** THE RECORDS follows **

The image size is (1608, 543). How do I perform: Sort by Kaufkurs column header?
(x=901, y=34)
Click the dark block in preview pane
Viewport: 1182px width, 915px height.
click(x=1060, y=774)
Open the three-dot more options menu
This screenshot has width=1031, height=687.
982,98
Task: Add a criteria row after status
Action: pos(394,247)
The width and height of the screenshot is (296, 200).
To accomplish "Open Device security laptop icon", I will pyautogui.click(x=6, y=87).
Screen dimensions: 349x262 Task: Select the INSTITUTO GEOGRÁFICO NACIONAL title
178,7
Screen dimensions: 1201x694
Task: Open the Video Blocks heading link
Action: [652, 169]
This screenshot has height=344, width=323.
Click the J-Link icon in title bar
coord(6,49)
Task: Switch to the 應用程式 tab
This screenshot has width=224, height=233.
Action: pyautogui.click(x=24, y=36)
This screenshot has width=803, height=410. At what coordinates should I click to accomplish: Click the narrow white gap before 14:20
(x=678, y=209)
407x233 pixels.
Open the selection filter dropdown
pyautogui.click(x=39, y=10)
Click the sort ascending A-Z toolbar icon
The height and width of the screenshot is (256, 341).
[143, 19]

** End of THE RECORDS **

- _TRY IT_:
Each entry above should be repeated exactly, with no line left out.

- _ANSWER AREA_:
The image size is (1608, 543). How do I perform: Sort by Kaufkurs column header?
(x=901, y=34)
Click the dark block in preview pane
Viewport: 1182px width, 915px height.
click(x=1060, y=774)
Open the three-dot more options menu
This screenshot has width=1031, height=687.
982,98
Task: Add a criteria row after status
Action: pos(394,247)
The width and height of the screenshot is (296, 200).
To accomplish "Open Device security laptop icon", I will pyautogui.click(x=6, y=87).
Screen dimensions: 349x262 Task: Select the INSTITUTO GEOGRÁFICO NACIONAL title
178,7
Screen dimensions: 1201x694
Task: Open the Video Blocks heading link
Action: [652, 169]
This screenshot has height=344, width=323.
Click the J-Link icon in title bar
coord(6,49)
Task: Switch to the 應用程式 tab
This screenshot has width=224, height=233.
Action: pyautogui.click(x=24, y=36)
This screenshot has width=803, height=410. At what coordinates should I click to accomplish: Click the narrow white gap before 14:20
(x=678, y=209)
407x233 pixels.
Open the selection filter dropdown
pyautogui.click(x=39, y=10)
Click the sort ascending A-Z toolbar icon
The height and width of the screenshot is (256, 341).
[143, 19]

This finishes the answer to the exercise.